▶ Exercise inputs:
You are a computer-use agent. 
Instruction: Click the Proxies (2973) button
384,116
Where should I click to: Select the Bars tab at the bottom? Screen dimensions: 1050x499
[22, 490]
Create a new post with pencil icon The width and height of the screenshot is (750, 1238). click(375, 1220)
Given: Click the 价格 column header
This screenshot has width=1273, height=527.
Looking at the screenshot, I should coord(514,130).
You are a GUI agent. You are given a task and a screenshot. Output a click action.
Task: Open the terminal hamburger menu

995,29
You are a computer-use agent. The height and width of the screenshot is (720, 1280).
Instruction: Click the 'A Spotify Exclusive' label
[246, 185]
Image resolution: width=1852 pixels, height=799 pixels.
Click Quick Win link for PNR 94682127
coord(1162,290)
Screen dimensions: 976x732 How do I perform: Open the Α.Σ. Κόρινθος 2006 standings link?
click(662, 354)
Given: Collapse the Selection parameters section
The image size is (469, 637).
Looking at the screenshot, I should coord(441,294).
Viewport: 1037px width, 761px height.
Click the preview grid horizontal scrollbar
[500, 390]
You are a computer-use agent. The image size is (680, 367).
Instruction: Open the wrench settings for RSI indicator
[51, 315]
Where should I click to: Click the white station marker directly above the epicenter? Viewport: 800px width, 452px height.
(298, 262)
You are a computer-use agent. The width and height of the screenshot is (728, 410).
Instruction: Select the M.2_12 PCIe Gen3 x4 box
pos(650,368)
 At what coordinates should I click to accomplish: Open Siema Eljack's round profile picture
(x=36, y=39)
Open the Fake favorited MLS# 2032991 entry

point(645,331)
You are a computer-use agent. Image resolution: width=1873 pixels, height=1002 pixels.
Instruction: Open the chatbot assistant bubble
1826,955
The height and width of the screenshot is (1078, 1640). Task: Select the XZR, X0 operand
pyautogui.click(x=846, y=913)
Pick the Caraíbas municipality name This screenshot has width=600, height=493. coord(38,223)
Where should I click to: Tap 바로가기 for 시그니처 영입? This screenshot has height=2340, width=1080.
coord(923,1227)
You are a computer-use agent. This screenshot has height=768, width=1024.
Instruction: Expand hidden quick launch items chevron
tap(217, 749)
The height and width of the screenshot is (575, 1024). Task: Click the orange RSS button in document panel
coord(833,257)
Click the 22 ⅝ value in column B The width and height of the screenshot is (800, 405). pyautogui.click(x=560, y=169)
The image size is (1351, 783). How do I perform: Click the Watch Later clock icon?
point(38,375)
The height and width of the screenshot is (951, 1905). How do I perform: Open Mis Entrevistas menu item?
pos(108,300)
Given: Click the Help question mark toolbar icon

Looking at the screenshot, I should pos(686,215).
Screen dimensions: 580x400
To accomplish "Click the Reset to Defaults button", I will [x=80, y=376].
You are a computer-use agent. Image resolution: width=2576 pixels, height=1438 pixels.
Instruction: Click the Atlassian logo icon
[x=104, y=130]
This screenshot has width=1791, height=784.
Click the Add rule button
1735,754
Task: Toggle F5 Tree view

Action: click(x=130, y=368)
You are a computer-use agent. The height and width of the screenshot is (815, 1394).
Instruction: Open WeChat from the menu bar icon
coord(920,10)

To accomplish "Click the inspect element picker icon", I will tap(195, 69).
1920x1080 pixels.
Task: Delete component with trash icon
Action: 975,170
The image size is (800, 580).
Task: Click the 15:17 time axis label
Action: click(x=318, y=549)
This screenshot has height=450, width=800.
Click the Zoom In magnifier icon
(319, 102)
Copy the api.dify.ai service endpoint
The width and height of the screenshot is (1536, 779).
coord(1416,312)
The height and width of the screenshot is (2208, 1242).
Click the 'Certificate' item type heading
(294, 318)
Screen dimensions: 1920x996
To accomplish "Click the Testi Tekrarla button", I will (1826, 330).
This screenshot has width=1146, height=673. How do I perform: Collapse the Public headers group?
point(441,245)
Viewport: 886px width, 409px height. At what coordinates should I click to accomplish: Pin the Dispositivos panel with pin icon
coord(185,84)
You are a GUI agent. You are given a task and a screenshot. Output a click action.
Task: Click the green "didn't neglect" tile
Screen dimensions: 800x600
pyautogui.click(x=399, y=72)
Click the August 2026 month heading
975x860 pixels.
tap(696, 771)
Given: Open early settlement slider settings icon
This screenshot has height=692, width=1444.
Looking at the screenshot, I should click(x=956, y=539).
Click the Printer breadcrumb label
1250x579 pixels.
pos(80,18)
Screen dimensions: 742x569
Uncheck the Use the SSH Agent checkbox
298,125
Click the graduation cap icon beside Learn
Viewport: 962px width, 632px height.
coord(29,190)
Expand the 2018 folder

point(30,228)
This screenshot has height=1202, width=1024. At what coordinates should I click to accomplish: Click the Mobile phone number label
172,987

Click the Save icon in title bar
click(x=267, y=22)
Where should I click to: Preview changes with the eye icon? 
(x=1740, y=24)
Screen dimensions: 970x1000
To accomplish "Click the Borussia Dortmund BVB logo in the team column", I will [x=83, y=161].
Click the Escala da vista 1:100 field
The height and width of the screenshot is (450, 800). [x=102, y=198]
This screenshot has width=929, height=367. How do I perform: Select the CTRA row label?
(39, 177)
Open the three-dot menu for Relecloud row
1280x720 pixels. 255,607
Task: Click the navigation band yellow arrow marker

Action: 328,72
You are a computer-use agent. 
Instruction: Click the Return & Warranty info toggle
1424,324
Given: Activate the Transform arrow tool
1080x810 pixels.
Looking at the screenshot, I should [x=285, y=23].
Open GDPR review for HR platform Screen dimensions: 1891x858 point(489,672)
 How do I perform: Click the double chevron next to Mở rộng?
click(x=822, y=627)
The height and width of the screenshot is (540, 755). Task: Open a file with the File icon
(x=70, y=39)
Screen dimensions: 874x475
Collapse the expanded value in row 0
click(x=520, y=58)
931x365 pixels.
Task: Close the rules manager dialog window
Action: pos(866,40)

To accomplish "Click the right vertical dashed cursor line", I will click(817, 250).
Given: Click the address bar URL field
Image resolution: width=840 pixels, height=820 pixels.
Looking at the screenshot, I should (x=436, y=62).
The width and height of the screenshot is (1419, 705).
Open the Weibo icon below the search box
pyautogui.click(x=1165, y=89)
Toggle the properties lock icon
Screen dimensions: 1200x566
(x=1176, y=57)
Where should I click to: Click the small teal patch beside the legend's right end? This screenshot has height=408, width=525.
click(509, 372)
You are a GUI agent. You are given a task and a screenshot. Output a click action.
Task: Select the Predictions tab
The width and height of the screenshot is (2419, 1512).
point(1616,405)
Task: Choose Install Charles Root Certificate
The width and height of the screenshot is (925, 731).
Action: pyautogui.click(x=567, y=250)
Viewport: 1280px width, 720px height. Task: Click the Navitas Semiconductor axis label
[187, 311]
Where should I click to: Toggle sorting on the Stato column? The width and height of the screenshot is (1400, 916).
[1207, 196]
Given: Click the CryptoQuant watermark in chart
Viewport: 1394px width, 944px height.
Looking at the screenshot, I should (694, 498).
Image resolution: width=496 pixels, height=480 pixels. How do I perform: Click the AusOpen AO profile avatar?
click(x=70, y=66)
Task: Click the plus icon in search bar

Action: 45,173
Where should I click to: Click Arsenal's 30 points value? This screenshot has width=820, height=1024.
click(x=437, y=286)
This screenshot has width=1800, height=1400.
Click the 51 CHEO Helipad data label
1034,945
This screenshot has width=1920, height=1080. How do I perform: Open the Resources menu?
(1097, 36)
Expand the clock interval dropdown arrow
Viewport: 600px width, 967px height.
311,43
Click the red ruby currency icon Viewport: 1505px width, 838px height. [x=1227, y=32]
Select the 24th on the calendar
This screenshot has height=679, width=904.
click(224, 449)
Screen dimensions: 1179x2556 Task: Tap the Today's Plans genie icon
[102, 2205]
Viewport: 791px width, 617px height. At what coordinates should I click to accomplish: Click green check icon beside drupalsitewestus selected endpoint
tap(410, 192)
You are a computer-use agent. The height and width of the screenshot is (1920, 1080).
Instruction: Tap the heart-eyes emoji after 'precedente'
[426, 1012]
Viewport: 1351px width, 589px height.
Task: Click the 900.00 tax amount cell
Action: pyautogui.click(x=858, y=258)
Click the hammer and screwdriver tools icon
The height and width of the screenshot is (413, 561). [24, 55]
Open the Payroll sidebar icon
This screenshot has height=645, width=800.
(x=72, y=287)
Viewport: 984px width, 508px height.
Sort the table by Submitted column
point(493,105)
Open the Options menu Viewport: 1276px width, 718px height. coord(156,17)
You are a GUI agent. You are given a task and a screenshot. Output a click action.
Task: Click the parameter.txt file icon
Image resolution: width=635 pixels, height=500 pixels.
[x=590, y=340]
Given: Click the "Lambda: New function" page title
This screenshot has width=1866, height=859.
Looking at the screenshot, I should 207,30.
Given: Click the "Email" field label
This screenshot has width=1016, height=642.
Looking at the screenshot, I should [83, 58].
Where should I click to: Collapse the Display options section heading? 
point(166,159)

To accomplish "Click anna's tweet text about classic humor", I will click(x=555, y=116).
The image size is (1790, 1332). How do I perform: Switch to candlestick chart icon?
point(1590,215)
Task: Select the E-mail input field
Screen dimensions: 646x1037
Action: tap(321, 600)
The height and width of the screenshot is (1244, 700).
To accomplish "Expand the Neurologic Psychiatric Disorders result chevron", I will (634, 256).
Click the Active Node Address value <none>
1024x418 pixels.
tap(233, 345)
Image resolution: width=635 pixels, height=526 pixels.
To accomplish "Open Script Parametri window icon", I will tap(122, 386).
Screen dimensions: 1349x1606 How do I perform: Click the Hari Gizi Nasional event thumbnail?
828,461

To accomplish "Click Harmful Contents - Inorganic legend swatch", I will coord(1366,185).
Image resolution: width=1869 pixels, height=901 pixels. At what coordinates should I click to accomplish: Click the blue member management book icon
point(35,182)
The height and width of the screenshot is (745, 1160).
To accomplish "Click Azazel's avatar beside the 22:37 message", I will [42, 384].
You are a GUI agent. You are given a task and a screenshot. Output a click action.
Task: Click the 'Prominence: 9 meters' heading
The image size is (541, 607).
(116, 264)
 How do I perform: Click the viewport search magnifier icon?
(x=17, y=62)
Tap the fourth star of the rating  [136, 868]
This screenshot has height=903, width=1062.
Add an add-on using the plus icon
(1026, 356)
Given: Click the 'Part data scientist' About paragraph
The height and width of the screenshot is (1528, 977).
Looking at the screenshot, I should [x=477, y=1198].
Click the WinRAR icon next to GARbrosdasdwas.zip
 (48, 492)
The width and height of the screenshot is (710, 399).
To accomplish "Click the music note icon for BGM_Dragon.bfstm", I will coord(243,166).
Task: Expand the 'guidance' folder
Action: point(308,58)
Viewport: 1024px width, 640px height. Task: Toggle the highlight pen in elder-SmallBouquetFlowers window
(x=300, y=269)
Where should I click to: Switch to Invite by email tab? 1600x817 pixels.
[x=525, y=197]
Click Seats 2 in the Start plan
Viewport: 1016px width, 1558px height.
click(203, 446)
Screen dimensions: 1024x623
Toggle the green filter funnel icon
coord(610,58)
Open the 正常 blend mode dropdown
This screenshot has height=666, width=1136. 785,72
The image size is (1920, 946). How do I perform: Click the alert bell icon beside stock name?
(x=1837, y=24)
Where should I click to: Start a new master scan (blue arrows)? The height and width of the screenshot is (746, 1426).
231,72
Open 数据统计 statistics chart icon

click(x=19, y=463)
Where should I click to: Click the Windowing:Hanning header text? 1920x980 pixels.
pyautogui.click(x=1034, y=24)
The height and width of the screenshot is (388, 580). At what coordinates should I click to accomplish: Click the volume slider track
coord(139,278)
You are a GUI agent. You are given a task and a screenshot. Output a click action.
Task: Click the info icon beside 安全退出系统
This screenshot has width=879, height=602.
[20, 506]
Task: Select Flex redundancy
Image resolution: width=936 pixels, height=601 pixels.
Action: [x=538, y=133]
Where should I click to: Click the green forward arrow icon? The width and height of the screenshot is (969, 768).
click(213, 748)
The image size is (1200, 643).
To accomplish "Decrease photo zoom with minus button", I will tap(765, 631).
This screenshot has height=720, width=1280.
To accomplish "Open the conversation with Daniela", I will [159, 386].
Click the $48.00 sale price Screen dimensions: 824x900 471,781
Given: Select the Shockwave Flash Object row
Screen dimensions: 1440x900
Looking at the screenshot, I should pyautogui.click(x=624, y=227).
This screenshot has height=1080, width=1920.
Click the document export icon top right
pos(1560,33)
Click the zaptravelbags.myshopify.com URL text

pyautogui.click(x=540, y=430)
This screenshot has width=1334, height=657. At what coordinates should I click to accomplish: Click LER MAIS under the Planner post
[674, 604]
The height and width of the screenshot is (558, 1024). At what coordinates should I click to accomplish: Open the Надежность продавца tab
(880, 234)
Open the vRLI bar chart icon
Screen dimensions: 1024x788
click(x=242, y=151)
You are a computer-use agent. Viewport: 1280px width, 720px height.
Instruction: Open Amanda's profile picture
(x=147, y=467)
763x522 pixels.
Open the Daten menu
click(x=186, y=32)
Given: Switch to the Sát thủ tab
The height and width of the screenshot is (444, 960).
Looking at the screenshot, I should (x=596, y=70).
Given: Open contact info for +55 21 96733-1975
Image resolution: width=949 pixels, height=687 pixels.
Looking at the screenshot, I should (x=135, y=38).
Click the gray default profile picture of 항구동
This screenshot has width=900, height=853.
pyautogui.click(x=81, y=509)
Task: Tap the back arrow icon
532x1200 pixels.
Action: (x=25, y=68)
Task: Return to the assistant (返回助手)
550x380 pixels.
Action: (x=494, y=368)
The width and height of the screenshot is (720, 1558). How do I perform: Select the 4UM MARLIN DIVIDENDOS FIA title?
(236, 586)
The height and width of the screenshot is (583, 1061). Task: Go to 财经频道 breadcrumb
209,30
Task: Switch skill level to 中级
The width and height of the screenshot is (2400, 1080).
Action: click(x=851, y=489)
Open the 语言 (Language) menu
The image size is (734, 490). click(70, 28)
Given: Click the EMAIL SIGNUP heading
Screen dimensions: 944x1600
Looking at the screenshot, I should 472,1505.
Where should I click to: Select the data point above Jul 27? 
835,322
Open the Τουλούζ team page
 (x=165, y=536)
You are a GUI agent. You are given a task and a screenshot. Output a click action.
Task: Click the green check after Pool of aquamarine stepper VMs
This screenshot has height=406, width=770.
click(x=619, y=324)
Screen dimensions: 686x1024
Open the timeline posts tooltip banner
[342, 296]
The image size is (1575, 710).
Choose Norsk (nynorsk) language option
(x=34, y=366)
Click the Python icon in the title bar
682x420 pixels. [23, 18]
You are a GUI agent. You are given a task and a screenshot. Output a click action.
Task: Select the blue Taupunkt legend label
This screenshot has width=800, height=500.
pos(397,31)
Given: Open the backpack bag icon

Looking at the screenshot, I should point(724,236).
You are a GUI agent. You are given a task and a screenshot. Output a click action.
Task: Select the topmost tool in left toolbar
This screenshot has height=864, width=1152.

▶ Exercise instructions:
Lines to set down from above: the line with "Instruction: Click the 'A", the line with "Click the 22", and every line between, each exactly as written.

▶ Written response:
Instruction: Click the 'A Spotify Exclusive' label
[246, 185]
Image resolution: width=1852 pixels, height=799 pixels.
Click Quick Win link for PNR 94682127
coord(1162,290)
Screen dimensions: 976x732 How do I perform: Open the Α.Σ. Κόρινθος 2006 standings link?
click(662, 354)
Given: Collapse the Selection parameters section
The image size is (469, 637).
Looking at the screenshot, I should coord(441,294).
Viewport: 1037px width, 761px height.
Click the preview grid horizontal scrollbar
[500, 390]
You are a computer-use agent. The image size is (680, 367).
Instruction: Open the wrench settings for RSI indicator
[51, 315]
Where should I click to: Click the white station marker directly above the epicenter? Viewport: 800px width, 452px height.
(298, 262)
You are a computer-use agent. The width and height of the screenshot is (728, 410).
Instruction: Select the M.2_12 PCIe Gen3 x4 box
pos(650,368)
 At what coordinates should I click to accomplish: Open Siema Eljack's round profile picture
(x=36, y=39)
Open the Fake favorited MLS# 2032991 entry

point(645,331)
You are a computer-use agent. Image resolution: width=1873 pixels, height=1002 pixels.
Instruction: Open the chatbot assistant bubble
1826,955
The height and width of the screenshot is (1078, 1640). Task: Select the XZR, X0 operand
pyautogui.click(x=846, y=913)
Pick the Caraíbas municipality name This screenshot has width=600, height=493. coord(38,223)
Where should I click to: Tap 바로가기 for 시그니처 영입? This screenshot has height=2340, width=1080.
coord(923,1227)
You are a computer-use agent. This screenshot has height=768, width=1024.
Instruction: Expand hidden quick launch items chevron
tap(217, 749)
The height and width of the screenshot is (575, 1024). Task: Click the orange RSS button in document panel
coord(833,257)
Click the 22 ⅝ value in column B The width and height of the screenshot is (800, 405). pyautogui.click(x=560, y=169)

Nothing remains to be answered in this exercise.